Last week, ex-governor Sullivan Chime of Enugu State decamped to the ruling All Progressives Congress (APC) after serving for eight years under the Peoples Democratic Party (PDP). That is not the issue; he merely joined a long list of political prostitutes that our politicians are. What caught my attention was his bizarre statement, or is it advice (?), to the Independent National Electoral Commission (INEC) that the party (PDP) that brought him to limelight should be deregistered. Praying that the fate that befell PDP never comes the way of APC, Chime said he was joining the latter “because a lot of people are looking up to me for direction. I never left the PDP, but the party left me. PDP is dead, so I have no explanation to the PDP. This is the time for INEC to deregister PDP as the electoral body has the constitutional power to do so”.
This is the most sycophantic, insensitive and ill-advised statement by any turn-coat politician I have seen in recent time. It is even more depressing that his former party, the PDP, also the only struggling opposition front, is so weakened by people like Chime, that it could not counter the ex-governor in the form of a rejoinder. Thankfully, if only Chime and his ilk would look around, they’d know that joining the APC would not save them from their misdemeanours, if any, while they served in office. And if Chime is in doubt, he should ask former governors, senators and other staunch backers of the APC – Bukola Saraki, Danjuma Goje, Rabiu Musa Kwankwaso, Orji Uzor Kalu, Musliu Obanikoro and Ifeanyi Uba, all of who are facing the wrath of the law even after defecting or helping the party to power. This is a praise-worthy effort by this government to give fillip to its anti-graft war.
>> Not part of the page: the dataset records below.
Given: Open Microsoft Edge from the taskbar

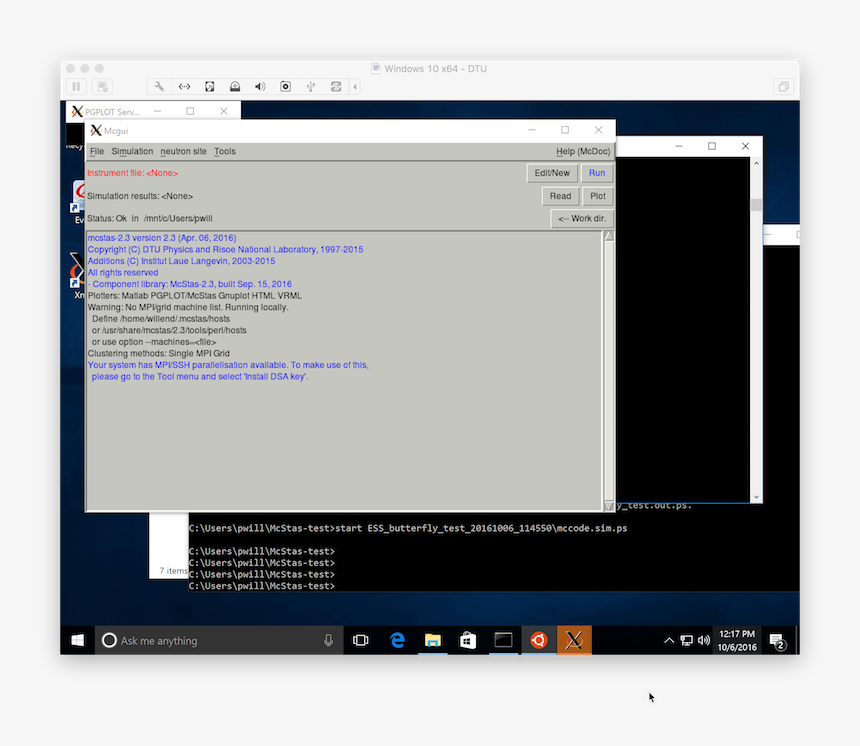Looking at the screenshot, I should [x=397, y=640].
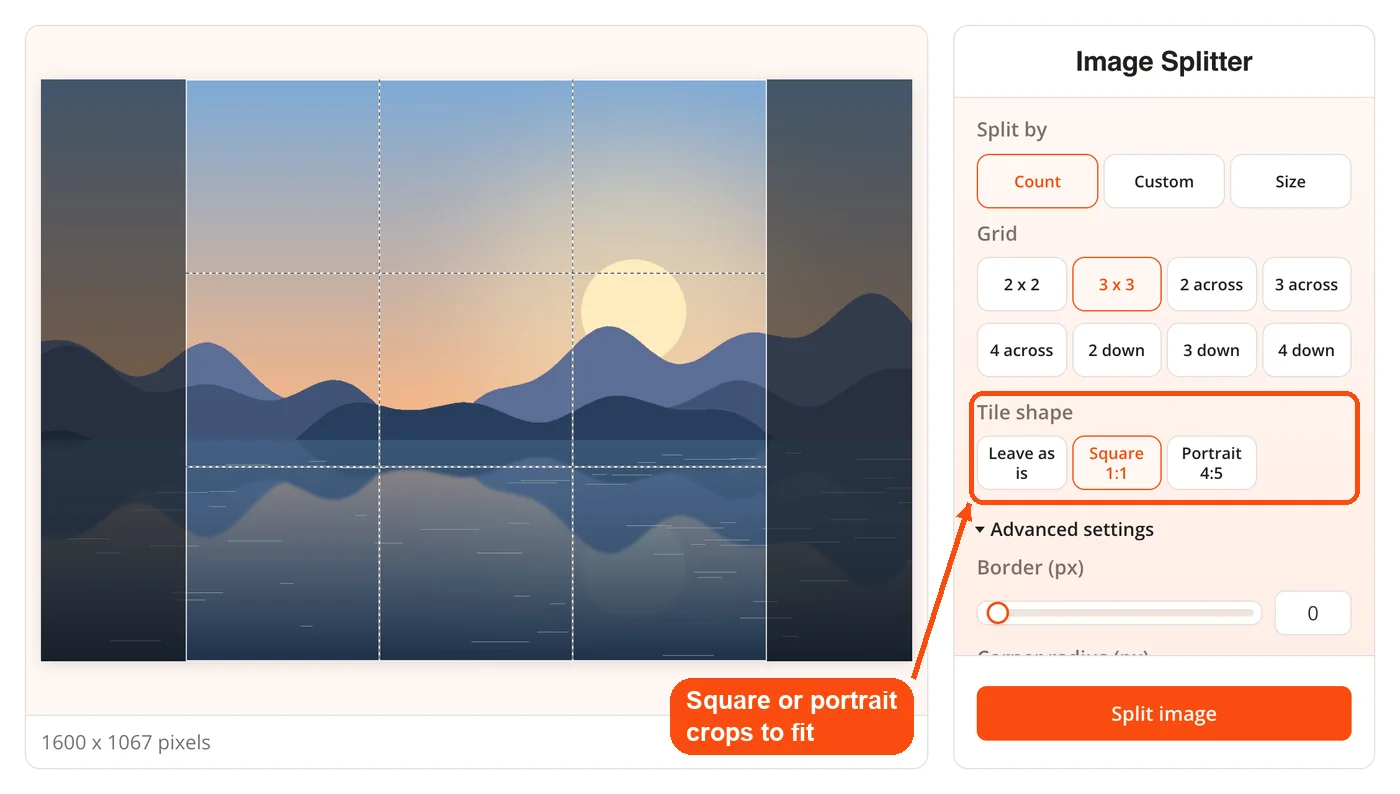Focus the Border px value field

click(x=1312, y=613)
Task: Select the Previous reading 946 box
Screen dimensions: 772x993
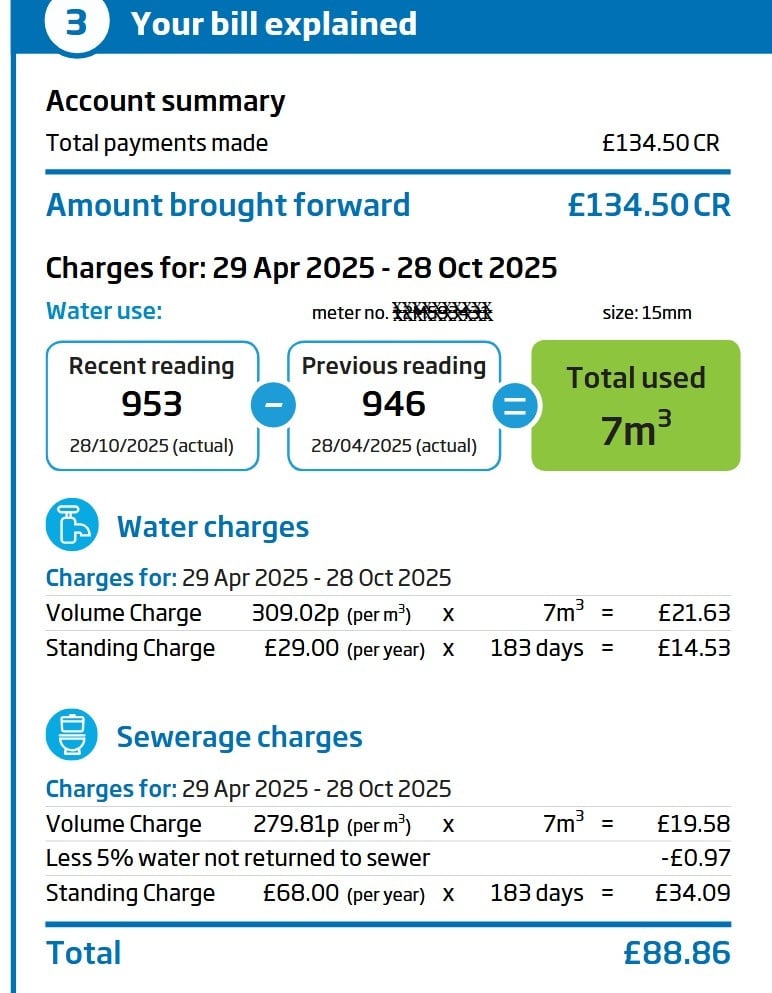Action: click(x=394, y=405)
Unfortunately for the new entrants to the party, they are still stuck in the past when impunity reigned supreme. In that ugly past, alleged corrupt persons hid under the cover of belonging to the ruling party to avoid investigations into their illegally acquired wealth and were shielded from prosecution, thereby precipitating and sustaining illegalities and corruption in high places. That is why politicians had (and still have) no scruples decamping from one party to the other. No politician takes the issue of ideologies and party manifestoes to heart; they are meaningless, useless and of no value to them.
Again, in the past once under the cover of the umbrella, the symbol of the then ruling PDP, immunity from investigation was guaranteed, and once you fell out of favour in a rare attempt to challenge the party apparatchik, a good mix of threats, coercion and government attack dogs (EFCC, ICPC, police) were unleashed on you, such that you either fell in line or were booted out of the system. It was a strategy that was effectively used by the political class to get ahead of the rest of us, such that while the real thieves escaped justice, the hoi-polloi and the wretched of the earth who stole a goat, a cow or garri out of desperation got their hands amputated or were sent to jail.
By their pedigree, the political class…is one and the same; their character, orientation and the urge to cling to power by all means is legendary… The only antidote to their unconscionable inconsistency is for the government to be serious, unbiased and transparent in its application of the laws of the land.
Recent developments in the polity appear to be changing that narrative. Those who scampered to the ruling APC to escape prosecution from their times in the PDP era, and to cover their tracks, are having a tough time surviving in their new ‘abode’. This does not mean that the party in power does not protect its own; far from it, after all, the party’s elaborate campaign and rise to power was largely funded from the proceeds of crime and corruption. And those men are still within the corridors of power calling the shots.
However, when some people took this liberty to the ridiculous extent, they got their fingers burnt. In this category was Ifeanyi Uba who, along with former petroleum minister, Mrs Dizeani Allison Madueke, played a nasty role in the ‘kero direct’ policy scandal of the past administration, but later decamped to the APC to save his head. His company, Capital Oil and Gas Limited, was involved in the theft of petrol worth N11 billion, perhaps with the hope that he would escape, be protected by the government and find succour in his new party. He must have been disappointed when he was investigated by the DSS, arrested last week and might face prosecution by the APC government, his new family. Meanwhile, Senator Rabiu Kwankwaso’s brother’s house was searched the other day, while Senator Danjuma Goje had his day with the police just weeks ago. Therefore there is sufficient evidence that it is not business as usual and defecting to the party in power might not shield corrupt leaders or those who abused power while in office.
By their pedigree, the political class, at least in Nigeria is one and the same; their character, orientation and the urge to cling to power by all means is legendary, whether they are in PDP, APC or any other party that may emerge tomorrow. The only antidote to their unconscionable inconsistency is for the government to be serious, unbiased and transparent in its application of the laws of the land.
The ruling party should no longer be a hiding place for crass defectors and other unscrupulous politicians who are running from their shadows of irresponsibility and gross misconduct.